Source (firing) Suppresses Matched on
PostgresDown (critical) All severity=warning alerts for the same cluster cluster label
BackendDown (critical) All severity=warning alerts for the same service service label
RedisDown (critical) All severity=warning alerts for the same instance instance label

Result: a 6-hour incident with 50 correlated warnings fires ~12-15 Discord messages instead of thousands.

Alert rule inventory

Rules live in k8s/envs/dev/sys/manifests/alerting-rules.yaml as a single PrometheusRule resource named tomoda-alerts in monitoring/.

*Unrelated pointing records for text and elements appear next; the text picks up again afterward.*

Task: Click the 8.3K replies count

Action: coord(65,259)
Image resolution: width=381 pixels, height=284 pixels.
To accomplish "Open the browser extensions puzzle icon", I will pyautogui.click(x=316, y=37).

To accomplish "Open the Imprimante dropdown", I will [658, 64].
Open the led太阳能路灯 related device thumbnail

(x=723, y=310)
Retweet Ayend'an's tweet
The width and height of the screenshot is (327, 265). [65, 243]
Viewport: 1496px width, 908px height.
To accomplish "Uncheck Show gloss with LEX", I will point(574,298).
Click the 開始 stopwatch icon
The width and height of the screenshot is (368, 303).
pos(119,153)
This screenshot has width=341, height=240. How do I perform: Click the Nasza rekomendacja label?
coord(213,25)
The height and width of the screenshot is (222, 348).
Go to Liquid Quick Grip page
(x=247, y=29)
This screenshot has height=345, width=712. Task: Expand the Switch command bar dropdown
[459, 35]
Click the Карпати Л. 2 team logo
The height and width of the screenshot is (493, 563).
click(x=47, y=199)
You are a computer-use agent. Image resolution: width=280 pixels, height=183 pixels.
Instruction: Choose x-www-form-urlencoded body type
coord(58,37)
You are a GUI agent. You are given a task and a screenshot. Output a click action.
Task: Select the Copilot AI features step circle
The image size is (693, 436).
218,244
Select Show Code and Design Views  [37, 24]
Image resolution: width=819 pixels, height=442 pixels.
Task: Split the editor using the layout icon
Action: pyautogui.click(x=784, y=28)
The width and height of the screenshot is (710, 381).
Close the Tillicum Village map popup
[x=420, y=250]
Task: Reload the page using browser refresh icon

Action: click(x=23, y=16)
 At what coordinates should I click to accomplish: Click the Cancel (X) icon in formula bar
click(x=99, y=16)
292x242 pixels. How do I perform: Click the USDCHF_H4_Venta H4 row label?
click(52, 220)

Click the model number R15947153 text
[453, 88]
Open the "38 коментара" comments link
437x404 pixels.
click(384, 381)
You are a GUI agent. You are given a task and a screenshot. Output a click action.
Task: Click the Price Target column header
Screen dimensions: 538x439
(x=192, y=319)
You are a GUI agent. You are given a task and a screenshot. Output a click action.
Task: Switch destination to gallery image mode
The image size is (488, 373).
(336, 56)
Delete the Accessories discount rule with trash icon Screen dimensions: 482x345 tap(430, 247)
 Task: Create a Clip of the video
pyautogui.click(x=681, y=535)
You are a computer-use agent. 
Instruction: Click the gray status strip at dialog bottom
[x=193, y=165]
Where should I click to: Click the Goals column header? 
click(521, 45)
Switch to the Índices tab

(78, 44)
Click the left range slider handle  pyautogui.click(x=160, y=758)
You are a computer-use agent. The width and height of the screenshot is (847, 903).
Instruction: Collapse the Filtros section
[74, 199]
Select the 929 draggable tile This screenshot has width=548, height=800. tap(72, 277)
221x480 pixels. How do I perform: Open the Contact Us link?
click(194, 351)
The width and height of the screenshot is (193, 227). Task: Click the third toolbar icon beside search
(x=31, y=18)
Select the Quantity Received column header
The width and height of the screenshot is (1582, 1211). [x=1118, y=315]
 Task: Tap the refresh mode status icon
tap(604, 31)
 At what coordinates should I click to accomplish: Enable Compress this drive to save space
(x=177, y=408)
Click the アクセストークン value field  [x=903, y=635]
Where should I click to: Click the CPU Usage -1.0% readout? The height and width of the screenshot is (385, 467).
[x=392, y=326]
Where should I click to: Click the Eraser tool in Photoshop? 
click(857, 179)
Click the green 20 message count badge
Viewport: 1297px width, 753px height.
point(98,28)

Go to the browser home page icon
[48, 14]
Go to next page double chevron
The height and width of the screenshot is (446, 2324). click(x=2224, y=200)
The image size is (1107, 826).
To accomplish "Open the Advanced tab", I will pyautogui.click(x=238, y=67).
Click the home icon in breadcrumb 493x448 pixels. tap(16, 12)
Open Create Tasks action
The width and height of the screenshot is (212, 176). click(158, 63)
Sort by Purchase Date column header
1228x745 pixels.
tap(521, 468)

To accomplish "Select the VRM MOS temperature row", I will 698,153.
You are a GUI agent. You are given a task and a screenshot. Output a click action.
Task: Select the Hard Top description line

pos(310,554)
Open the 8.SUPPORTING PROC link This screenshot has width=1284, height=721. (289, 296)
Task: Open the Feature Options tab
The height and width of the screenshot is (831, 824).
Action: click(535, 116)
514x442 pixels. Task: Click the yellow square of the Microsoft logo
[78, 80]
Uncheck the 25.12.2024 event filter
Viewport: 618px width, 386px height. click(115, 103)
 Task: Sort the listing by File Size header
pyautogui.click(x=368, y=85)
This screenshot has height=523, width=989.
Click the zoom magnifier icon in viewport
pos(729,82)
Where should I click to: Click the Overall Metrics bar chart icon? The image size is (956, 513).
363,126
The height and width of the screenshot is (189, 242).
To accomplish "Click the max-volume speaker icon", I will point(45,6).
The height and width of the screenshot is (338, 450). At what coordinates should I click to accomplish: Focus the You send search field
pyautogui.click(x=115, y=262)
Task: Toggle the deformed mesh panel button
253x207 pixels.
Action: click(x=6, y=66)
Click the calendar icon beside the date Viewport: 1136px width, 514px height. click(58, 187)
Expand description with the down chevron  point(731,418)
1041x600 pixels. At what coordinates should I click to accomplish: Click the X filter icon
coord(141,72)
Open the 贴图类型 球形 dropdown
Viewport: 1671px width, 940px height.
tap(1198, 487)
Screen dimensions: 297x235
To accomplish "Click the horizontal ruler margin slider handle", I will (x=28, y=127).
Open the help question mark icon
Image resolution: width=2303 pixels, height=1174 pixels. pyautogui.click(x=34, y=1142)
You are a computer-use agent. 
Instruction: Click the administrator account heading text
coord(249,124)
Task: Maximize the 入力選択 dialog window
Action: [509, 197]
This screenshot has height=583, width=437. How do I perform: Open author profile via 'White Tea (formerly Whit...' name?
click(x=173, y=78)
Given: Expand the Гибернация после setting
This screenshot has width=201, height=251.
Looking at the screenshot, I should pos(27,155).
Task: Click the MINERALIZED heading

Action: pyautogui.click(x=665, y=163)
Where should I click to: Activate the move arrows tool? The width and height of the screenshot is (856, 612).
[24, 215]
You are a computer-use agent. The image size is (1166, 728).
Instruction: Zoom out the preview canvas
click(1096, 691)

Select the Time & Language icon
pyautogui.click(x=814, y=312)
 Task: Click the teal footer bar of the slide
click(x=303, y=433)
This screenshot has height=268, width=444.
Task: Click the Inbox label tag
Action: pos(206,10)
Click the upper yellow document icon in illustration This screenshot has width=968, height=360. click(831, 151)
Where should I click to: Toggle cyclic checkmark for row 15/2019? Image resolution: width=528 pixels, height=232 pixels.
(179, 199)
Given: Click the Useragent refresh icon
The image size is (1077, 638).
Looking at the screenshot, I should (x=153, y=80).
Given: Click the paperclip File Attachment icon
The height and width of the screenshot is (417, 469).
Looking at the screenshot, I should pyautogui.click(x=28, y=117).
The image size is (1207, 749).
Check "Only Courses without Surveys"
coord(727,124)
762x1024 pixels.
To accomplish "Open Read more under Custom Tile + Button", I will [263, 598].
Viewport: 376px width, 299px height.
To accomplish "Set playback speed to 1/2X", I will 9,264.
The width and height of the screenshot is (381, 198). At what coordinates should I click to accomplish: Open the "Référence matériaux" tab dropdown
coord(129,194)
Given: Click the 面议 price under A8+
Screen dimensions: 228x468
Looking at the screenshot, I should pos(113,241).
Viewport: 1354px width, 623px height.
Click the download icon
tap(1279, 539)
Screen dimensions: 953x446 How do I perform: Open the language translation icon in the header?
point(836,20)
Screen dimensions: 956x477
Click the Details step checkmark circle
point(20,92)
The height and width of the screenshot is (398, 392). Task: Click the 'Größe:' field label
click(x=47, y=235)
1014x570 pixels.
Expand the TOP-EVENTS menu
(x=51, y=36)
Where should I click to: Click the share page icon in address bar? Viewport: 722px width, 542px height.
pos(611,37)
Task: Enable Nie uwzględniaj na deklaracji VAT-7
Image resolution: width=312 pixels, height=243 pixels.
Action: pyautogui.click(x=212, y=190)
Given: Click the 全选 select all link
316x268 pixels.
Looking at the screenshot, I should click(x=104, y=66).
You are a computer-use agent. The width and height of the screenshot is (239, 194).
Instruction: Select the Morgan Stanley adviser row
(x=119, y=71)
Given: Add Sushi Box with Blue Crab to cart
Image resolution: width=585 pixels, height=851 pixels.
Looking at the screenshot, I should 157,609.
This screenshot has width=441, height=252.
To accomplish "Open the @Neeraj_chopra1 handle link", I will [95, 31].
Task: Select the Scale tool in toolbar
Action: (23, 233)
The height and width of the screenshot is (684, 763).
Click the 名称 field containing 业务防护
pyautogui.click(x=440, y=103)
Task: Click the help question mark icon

Group Rule Severity Trigger
application BackendDown critical up{job="backend-service"} == 0 for 2m
BackendHighErrorRate warning 5xx rate > 5% over 5m
BackendHighLatency warning p95 > 2s over 5m
database PostgresDown critical cnpg_collector_up == 0 for 1m
PostgresReplicationLag warning Lag > 10s for 5m
PostgresHighConnections warning > 80% of max_connections for 5m
PostgresBackupStale warning Last WAL archive > 1h ago
PostgresDiskUsageHigh warning DB size > 15 GB
redis RedisDown critical redis_up == 0 for 1m
RedisHighMemory warning > 90% of max memory for 5m
resources PodCrashLooping warning Restart rate > 0 over 15m
PVCUsageHigh warning PVC > 85% full for 10m
NodeMemoryHigh warning Node memory > 90% for 10m
business AsyncQueueBacklog warning Asynq pending > 500 for 10m
WSHubConnectionDrop warning WS hub dropping > 1 conn/sec for 5m
certificates CertificateExpiringSoon warning Cert expires in < 14d
CertificateRenewalFailed critical cert-manager Ready=False for > 1h

Verification

# 1. ESO has projected the webhook secret
kubectl get secret alertmanager-discord-credentials -n monitoring
#   NAME                                  TYPE     DATA   AGE
#   alertmanager-discord-credentials      Opaque   1      ...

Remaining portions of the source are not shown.